NDL Ventures Confirms Non-'Large Corporate' Status Under SEBI Norms
NDL Ventures Ltd has confirmed it does not meet the criteria for SEBI's 'Large Corporate' classification as of March 31, 2026. Consequently, the SEBI circular dated May 22, 2024, detailing 'Large Corporate' obligations, is not applicable to the company.
Recent Filing Clarifies Status
NDL Ventures Limited, formerly NXTDIGITAL Limited, recently informed the stock exchanges that it does not meet the eligibility criteria to be classified as a 'Large Corporate' under SEBI regulations. This status is as of March 31, 2026. As a result, SEBI's Master Circular SEBI/HO/DDHS/PoD1/P/CIR/2024/54, dated May 22, 2024, is not applicable to NDL Ventures.
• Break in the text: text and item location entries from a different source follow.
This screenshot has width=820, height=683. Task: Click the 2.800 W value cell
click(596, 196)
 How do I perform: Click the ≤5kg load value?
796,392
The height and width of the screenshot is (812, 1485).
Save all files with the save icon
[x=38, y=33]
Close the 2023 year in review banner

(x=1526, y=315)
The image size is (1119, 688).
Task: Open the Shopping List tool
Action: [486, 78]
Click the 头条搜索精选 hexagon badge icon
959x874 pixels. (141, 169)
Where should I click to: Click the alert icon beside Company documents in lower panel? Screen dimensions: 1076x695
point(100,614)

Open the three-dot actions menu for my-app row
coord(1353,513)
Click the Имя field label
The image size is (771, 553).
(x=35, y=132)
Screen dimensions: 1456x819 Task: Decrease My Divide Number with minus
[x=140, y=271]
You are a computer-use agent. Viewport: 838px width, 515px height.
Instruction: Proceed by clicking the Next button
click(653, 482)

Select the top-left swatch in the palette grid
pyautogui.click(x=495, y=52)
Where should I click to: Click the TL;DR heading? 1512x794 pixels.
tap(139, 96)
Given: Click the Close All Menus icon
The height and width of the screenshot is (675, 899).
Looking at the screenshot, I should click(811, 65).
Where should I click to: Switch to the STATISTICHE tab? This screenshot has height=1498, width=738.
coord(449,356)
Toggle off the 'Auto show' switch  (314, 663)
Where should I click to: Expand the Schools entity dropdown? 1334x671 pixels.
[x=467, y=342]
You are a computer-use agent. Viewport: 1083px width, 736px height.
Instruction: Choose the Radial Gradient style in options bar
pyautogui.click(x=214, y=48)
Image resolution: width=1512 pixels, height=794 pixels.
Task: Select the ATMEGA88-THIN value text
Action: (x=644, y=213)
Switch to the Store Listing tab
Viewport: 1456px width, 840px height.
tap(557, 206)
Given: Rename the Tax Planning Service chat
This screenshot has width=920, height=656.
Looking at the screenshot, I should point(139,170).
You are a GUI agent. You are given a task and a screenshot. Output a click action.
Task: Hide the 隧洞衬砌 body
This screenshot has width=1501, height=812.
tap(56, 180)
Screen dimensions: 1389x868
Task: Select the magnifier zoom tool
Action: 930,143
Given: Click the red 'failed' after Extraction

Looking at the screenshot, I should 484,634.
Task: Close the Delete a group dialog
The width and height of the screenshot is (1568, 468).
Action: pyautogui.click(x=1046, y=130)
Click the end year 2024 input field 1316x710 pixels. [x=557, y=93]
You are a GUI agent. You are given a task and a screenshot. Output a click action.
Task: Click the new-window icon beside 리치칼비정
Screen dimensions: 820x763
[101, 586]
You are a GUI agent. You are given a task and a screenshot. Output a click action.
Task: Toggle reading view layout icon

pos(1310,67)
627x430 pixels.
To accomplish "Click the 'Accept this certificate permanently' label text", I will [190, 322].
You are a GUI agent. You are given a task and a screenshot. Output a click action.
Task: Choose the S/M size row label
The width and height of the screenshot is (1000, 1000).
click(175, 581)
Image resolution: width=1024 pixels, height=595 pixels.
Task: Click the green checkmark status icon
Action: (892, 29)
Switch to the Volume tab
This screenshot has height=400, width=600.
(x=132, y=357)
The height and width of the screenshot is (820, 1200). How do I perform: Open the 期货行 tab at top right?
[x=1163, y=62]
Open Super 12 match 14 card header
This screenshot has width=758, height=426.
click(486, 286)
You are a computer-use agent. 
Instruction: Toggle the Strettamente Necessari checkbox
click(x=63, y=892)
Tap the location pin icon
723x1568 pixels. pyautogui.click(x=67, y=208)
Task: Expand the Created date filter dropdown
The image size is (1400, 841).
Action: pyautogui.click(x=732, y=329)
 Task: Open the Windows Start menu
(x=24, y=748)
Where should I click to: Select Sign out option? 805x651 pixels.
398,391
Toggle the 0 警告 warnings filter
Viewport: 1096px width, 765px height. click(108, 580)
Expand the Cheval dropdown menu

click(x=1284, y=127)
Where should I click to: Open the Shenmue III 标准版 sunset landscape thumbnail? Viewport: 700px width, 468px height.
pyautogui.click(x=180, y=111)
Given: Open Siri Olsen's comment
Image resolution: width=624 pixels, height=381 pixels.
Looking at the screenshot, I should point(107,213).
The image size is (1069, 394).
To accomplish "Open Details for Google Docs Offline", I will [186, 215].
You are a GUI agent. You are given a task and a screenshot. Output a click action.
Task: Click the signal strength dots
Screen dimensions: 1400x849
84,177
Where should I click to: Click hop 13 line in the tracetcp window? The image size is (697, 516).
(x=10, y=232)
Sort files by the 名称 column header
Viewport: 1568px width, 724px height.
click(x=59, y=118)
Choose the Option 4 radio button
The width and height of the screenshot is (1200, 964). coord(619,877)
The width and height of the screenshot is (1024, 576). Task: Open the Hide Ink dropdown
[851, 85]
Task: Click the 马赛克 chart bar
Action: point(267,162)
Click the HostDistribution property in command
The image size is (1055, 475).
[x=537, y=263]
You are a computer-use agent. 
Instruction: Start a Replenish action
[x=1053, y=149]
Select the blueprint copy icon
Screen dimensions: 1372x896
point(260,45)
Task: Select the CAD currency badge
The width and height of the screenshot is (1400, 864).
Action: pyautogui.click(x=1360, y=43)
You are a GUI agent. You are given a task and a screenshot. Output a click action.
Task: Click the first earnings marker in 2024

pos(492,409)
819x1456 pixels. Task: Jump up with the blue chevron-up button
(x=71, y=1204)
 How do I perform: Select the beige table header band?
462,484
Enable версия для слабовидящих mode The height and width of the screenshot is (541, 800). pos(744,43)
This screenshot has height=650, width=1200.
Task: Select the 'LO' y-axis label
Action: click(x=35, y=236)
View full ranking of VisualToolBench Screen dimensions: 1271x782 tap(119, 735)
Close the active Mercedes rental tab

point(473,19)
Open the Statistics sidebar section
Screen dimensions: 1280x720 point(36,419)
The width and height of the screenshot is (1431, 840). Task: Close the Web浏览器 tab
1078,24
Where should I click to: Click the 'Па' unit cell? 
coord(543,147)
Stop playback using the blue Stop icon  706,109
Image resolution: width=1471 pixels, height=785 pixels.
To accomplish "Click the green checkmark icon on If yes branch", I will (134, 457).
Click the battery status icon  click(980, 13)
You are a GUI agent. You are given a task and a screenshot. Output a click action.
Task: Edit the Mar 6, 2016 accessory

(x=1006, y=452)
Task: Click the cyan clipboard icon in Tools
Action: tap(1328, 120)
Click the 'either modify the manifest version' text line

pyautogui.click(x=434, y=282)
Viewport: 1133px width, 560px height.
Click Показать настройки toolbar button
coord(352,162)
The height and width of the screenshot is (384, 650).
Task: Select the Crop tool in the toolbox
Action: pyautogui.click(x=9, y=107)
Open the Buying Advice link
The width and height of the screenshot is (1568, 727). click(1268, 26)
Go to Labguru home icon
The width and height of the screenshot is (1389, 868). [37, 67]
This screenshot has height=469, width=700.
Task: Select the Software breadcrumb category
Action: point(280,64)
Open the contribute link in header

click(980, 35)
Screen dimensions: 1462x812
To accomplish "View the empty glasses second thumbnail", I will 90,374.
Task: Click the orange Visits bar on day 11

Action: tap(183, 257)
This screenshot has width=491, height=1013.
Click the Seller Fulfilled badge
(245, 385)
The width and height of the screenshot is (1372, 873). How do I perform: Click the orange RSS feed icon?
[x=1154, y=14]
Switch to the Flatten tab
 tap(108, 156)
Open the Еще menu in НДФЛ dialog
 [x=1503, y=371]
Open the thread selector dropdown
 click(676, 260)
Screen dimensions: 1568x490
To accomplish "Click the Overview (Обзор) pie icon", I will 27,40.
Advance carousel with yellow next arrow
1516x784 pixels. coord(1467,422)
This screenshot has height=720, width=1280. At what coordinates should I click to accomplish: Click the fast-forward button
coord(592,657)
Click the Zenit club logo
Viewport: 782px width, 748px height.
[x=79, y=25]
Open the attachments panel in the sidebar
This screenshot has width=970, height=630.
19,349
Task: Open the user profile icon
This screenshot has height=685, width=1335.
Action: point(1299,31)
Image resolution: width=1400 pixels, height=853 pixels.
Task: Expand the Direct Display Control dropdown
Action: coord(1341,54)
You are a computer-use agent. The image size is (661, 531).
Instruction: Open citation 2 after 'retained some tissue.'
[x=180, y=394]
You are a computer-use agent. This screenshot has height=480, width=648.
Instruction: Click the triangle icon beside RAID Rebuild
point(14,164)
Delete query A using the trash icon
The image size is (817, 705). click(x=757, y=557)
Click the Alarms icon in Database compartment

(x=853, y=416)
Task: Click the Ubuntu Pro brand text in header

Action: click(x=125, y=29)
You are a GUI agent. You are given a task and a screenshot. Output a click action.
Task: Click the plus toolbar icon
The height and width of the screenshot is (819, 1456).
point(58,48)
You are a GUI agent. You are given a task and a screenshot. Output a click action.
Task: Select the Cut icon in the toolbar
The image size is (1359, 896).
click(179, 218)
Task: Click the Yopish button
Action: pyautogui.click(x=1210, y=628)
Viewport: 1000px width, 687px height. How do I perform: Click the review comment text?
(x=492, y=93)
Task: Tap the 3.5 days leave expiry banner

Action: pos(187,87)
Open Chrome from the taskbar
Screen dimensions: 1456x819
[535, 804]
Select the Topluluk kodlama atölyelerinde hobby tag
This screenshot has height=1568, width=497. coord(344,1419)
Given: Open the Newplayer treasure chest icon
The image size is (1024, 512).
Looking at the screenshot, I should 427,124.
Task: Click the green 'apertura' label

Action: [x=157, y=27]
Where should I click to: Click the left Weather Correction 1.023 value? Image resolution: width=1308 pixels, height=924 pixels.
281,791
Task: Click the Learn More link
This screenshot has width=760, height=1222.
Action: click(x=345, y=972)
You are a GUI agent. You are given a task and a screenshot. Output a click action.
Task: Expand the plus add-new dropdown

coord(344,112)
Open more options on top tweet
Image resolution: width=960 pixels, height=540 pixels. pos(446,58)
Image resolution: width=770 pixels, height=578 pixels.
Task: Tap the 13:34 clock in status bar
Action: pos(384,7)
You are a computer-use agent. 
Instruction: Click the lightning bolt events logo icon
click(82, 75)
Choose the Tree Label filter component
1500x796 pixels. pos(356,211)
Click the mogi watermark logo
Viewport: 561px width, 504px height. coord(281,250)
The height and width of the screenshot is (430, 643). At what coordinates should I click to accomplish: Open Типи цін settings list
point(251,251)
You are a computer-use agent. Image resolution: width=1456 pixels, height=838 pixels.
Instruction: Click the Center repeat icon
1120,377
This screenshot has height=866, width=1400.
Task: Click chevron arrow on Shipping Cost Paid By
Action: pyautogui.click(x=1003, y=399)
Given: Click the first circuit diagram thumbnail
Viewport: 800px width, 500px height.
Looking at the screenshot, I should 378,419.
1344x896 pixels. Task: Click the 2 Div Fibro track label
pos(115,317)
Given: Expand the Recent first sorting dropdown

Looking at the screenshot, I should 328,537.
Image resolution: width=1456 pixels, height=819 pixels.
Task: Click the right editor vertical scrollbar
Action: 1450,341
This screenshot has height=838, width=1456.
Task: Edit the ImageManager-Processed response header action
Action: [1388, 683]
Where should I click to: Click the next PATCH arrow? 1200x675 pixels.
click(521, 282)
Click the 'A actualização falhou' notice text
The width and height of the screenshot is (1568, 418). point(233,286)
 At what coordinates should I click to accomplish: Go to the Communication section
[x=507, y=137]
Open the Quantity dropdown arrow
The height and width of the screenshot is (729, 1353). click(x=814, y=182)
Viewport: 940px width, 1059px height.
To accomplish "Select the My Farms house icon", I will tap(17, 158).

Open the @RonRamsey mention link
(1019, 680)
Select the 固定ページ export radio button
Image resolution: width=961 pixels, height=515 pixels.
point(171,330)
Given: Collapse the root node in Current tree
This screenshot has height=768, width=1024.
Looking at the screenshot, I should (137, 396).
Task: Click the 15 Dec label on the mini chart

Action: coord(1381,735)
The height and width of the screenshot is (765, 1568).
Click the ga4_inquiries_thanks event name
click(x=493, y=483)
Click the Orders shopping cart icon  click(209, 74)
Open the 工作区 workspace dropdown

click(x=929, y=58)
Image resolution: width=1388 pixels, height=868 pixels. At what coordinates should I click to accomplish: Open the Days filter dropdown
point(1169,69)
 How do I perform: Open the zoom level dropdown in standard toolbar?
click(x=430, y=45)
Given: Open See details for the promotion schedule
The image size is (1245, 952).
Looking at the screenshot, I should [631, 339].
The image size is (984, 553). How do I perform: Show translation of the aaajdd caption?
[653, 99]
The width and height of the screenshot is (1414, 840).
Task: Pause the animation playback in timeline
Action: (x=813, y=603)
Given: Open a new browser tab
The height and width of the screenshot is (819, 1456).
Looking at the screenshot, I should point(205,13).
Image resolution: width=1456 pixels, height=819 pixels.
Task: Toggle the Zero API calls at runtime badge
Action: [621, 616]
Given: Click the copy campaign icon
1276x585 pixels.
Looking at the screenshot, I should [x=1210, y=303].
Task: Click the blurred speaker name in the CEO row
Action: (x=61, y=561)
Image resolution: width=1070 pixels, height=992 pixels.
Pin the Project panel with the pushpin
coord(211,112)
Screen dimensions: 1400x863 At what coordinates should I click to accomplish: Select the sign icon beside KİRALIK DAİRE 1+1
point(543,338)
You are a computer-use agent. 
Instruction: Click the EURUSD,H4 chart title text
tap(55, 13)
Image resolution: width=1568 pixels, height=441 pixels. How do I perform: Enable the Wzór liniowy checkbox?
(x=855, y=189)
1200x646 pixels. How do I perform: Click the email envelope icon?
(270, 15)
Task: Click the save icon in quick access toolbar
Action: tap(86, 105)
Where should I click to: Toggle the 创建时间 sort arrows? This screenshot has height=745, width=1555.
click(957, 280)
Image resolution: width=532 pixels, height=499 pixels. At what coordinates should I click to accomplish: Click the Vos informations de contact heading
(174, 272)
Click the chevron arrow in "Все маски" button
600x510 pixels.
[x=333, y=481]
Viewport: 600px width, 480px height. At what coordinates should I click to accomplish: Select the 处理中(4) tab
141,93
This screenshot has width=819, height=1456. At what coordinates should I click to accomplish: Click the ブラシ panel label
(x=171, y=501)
Understanding the 'Large Corporate' Framework
SEBI's 'Large Corporate' (LC) framework aims to boost the corporate bond market by requiring eligible entities to raise a significant portion of their borrowings through debt securities. These norms typically apply to listed entities with substantial long-term borrowings (historically INR 100 crore and above) and a credit rating of 'AA' or above. By confirming it is not an LC, NDL Ventures avoids the obligation to raise a mandatory percentage of funds via debt issuance, providing immediate regulatory certainty.
Company Background and Strategic Shift
NDL Ventures, part of the Hinduja Group, has undergone significant structural changes. Its Digital, Media & Communications business was demerged into Hinduja Global Solutions Limited in November 2022. The company, which also includes real estate holdings, is actively preparing to enter the financial services sector. This strategic shift is being pursued through a proposed merger with Hinduja Leyland Finance (HLFL), which is currently awaiting necessary approvals. The company formally changed its name from NXTDIGITAL Limited to NDL Ventures Limited in April 2023, reflecting its evolving business focus.
Key Implications of the Clarification
NDL Ventures is exempt from the mandatory requirement to raise at least 25% of its incremental borrowings through debt securities. The company also avoids additional disclosure norms and compliance burdens associated with 'Large Corporate' status. This allows the company to focus its efforts entirely on the ongoing merger process with HLFL and obtaining regulatory approvals for its financial services venture. Investors gain clarity on the company's immediate regulatory standing concerning debt market obligations.
Risks and Peer Comparison
The company's filing noted no specific risks related to this classification. In similar recent disclosures, other listed entities like Transcorp International and Modern Shares & Stockbrokers have also confirmed their non-Large Corporate status. Transcorp cited nil borrowings and a lower credit rating, while Modern Shares indicated it falls below specific net worth and capital thresholds.
What to Track Next
Investors will be watching the progress and timely completion of the proposed merger with Hinduja Leyland Finance. Regulatory approvals from authorities like the RBI for the financial services business are also key. Future financial performance and growth trajectory post-merger, along with any subsequent disclosures from NDL Ventures regarding its evolving business and compliance needs, will be important to monitor.